● EXERCISE OBJECTIVE
Each record that follows is to be output in full, precisely as written.

● ENTRIES SUPPLIED
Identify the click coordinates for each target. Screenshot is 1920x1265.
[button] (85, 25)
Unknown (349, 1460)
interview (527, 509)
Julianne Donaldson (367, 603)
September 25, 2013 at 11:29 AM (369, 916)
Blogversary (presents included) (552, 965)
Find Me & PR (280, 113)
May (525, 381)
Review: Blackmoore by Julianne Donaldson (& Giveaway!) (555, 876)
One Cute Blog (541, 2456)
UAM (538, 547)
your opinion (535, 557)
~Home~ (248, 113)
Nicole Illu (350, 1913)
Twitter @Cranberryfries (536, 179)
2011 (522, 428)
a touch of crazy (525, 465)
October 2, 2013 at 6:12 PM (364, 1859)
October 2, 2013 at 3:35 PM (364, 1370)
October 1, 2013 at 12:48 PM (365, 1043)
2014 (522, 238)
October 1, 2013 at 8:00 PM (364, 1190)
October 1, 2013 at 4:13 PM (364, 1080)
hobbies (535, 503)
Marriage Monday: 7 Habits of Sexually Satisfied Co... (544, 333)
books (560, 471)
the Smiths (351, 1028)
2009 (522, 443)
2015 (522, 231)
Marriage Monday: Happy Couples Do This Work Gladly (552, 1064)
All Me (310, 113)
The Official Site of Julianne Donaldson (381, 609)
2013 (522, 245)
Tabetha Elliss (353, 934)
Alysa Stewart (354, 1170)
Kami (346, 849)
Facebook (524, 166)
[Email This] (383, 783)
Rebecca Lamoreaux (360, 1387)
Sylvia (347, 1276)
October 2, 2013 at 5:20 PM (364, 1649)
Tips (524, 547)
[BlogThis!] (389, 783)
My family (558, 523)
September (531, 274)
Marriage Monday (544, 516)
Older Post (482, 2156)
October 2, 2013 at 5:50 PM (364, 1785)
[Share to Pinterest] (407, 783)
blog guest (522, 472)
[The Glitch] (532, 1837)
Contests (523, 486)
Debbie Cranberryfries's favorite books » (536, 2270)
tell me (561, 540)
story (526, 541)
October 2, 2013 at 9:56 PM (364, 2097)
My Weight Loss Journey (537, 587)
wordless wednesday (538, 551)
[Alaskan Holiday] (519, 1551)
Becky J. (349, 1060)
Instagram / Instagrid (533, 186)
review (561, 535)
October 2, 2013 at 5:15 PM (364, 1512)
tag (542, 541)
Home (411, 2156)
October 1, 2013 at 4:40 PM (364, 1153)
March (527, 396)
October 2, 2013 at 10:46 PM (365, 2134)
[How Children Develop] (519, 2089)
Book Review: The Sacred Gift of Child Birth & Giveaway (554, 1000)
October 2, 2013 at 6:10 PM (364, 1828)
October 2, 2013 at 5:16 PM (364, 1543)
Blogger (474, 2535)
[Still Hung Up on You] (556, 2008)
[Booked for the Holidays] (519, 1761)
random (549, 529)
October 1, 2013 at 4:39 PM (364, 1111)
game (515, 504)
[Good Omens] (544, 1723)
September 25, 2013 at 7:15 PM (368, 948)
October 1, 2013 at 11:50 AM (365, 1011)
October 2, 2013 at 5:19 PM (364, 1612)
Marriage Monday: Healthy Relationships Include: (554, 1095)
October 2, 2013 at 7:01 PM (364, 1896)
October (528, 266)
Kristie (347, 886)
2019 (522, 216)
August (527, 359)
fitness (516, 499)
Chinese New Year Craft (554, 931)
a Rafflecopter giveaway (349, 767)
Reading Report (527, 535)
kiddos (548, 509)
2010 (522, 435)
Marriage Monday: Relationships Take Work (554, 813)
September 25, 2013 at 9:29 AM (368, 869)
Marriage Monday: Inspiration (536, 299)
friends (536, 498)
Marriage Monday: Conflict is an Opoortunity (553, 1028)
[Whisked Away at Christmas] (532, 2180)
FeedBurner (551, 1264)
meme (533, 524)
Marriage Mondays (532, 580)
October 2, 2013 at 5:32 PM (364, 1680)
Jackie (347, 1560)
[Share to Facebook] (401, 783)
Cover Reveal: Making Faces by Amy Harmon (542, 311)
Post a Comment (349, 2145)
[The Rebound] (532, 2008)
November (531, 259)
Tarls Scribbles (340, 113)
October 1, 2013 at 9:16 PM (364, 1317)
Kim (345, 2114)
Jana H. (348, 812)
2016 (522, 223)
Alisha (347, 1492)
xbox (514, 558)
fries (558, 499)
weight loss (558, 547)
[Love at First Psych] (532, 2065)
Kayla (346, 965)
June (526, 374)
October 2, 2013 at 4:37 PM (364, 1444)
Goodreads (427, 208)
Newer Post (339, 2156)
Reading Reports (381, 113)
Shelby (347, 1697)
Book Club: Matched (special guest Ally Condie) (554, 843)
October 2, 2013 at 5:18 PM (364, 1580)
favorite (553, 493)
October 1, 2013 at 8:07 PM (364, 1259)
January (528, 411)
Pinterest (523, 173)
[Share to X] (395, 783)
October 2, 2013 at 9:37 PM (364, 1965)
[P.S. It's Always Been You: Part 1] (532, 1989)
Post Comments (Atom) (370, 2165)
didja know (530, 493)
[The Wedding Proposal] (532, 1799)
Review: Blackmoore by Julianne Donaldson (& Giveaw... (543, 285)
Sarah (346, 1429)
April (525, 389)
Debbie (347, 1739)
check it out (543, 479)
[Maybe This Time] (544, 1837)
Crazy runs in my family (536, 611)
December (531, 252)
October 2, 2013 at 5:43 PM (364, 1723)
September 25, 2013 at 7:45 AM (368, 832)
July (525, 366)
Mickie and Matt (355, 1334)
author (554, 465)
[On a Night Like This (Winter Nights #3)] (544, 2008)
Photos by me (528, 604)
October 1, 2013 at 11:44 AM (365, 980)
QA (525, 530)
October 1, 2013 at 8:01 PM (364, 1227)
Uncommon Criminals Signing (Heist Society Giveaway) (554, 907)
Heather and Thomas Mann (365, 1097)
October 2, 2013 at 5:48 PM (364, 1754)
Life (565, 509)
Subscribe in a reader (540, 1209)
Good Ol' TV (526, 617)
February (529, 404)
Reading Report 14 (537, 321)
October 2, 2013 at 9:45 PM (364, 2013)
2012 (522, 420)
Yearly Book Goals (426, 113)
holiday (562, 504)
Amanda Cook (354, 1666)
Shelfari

● EXPECTED ANSWER
Identify the click coordinates for each target. Screenshot is 1920x1265.
[button] (85, 25)
Unknown (349, 1460)
interview (527, 509)
Julianne Donaldson (367, 603)
September 25, 2013 at 11:29 AM (369, 916)
Blogversary (presents included) (552, 965)
Find Me & PR (280, 113)
May (525, 381)
Review: Blackmoore by Julianne Donaldson (& Giveaway!) (555, 876)
One Cute Blog (541, 2456)
UAM (538, 547)
your opinion (535, 557)
~Home~ (248, 113)
Nicole Illu (350, 1913)
Twitter @Cranberryfries (536, 179)
2011 (522, 428)
a touch of crazy (525, 465)
October 2, 2013 at 6:12 PM (364, 1859)
October 2, 2013 at 3:35 PM (364, 1370)
October 1, 2013 at 12:48 PM (365, 1043)
2014 (522, 238)
October 1, 2013 at 8:00 PM (364, 1190)
October 1, 2013 at 4:13 PM (364, 1080)
hobbies (535, 503)
Marriage Monday: 7 Habits of Sexually Satisfied Co... (544, 333)
books (560, 471)
the Smiths (351, 1028)
2009 (522, 443)
2015 (522, 231)
Marriage Monday: Happy Couples Do This Work Gladly (552, 1064)
All Me (310, 113)
The Official Site of Julianne Donaldson (381, 609)
2013 (522, 245)
Tabetha Elliss (353, 934)
Alysa Stewart (354, 1170)
Kami (346, 849)
Facebook (524, 166)
[Email This] (383, 783)
Rebecca Lamoreaux (360, 1387)
Sylvia (347, 1276)
October 2, 2013 at 5:20 PM (364, 1649)
Tips (524, 547)
[BlogThis!] (389, 783)
My family (558, 523)
September (531, 274)
Marriage Monday (544, 516)
Older Post (482, 2156)
October 2, 2013 at 5:50 PM (364, 1785)
[Share to Pinterest] (407, 783)
blog guest (522, 472)
[The Glitch] (532, 1837)
Contests (523, 486)
Debbie Cranberryfries's favorite books » (536, 2270)
tell me (561, 540)
story (526, 541)
October 2, 2013 at 9:56 PM (364, 2097)
My Weight Loss Journey (537, 587)
wordless wednesday (538, 551)
[Alaskan Holiday] (519, 1551)
Becky J. (349, 1060)
Instagram / Instagrid (533, 186)
review (561, 535)
October 2, 2013 at 5:15 PM (364, 1512)
tag (542, 541)
Home (411, 2156)
October 1, 2013 at 4:40 PM (364, 1153)
March (527, 396)
October 2, 2013 at 10:46 PM (365, 2134)
[How Children Develop] (519, 2089)
Book Review: The Sacred Gift of Child Birth & Giveaway (554, 1000)
October 2, 2013 at 6:10 PM (364, 1828)
October 2, 2013 at 5:16 PM (364, 1543)
Blogger (474, 2535)
[Still Hung Up on You] (556, 2008)
[Booked for the Holidays] (519, 1761)
random (549, 529)
October 1, 2013 at 4:39 PM (364, 1111)
game (515, 504)
[Good Omens] (544, 1723)
September 25, 2013 at 7:15 PM (368, 948)
October 1, 2013 at 11:50 AM (365, 1011)
October 2, 2013 at 5:19 PM (364, 1612)
Marriage Monday: Healthy Relationships Include: (554, 1095)
October 2, 2013 at 7:01 PM (364, 1896)
October (528, 266)
Kristie (347, 886)
2019 (522, 216)
August (527, 359)
fitness (516, 499)
Chinese New Year Craft (554, 931)
a Rafflecopter giveaway (349, 767)
Reading Report (527, 535)
kiddos (548, 509)
2010 (522, 435)
Marriage Monday: Relationships Take Work (554, 813)
September 25, 2013 at 9:29 AM (368, 869)
Marriage Monday: Inspiration (536, 299)
friends (536, 498)
Marriage Monday: Conflict is an Opoortunity (553, 1028)
[Whisked Away at Christmas] (532, 2180)
FeedBurner (551, 1264)
meme (533, 524)
Marriage Mondays (532, 580)
October 2, 2013 at 5:32 PM (364, 1680)
Jackie (347, 1560)
[Share to Facebook] (401, 783)
Cover Reveal: Making Faces by Amy Harmon (542, 311)
Post a Comment (349, 2145)
[The Rebound] (532, 2008)
November (531, 259)
Tarls Scribbles (340, 113)
October 1, 2013 at 9:16 PM (364, 1317)
Kim (345, 2114)
Jana H. (348, 812)
2016 (522, 223)
Alisha (347, 1492)
xbox (514, 558)
fries (558, 499)
weight loss (558, 547)
[Love at First Psych] (532, 2065)
Kayla (346, 965)
June (526, 374)
October 2, 2013 at 4:37 PM (364, 1444)
Goodreads (427, 208)
Newer Post (339, 2156)
Reading Reports (381, 113)
Shelby (347, 1697)
Book Club: Matched (special guest Ally Condie) (554, 843)
October 2, 2013 at 5:18 PM (364, 1580)
favorite (553, 493)
October 1, 2013 at 8:07 PM (364, 1259)
January (528, 411)
Pinterest (523, 173)
[Share to X] (395, 783)
October 2, 2013 at 9:37 PM (364, 1965)
[P.S. It's Always Been You: Part 1] (532, 1989)
Post Comments (Atom) (370, 2165)
didja know (530, 493)
[The Wedding Proposal] (532, 1799)
Review: Blackmoore by Julianne Donaldson (& Giveaw... (543, 285)
Sarah (346, 1429)
April (525, 389)
Debbie (347, 1739)
check it out (543, 479)
[Maybe This Time] (544, 1837)
Crazy runs in my family (536, 611)
December (531, 252)
October 2, 2013 at 5:43 PM (364, 1723)
September 25, 2013 at 7:45 AM (368, 832)
July (525, 366)
Mickie and Matt (355, 1334)
author (554, 465)
[On a Night Like This (Winter Nights #3)] (544, 2008)
Photos by me (528, 604)
October 1, 2013 at 11:44 AM (365, 980)
QA (525, 530)
October 1, 2013 at 8:01 PM (364, 1227)
Uncommon Criminals Signing (Heist Society Giveaway) (554, 907)
Heather and Thomas Mann (365, 1097)
October 2, 2013 at 5:48 PM (364, 1754)
Life (565, 509)
Subscribe in a reader (540, 1209)
Good Ol' TV (526, 617)
February (529, 404)
Reading Report 14 (537, 321)
October 2, 2013 at 9:45 PM (364, 2013)
2012 (522, 420)
Yearly Book Goals (426, 113)
holiday (562, 504)
Amanda Cook (354, 1666)
Shelfari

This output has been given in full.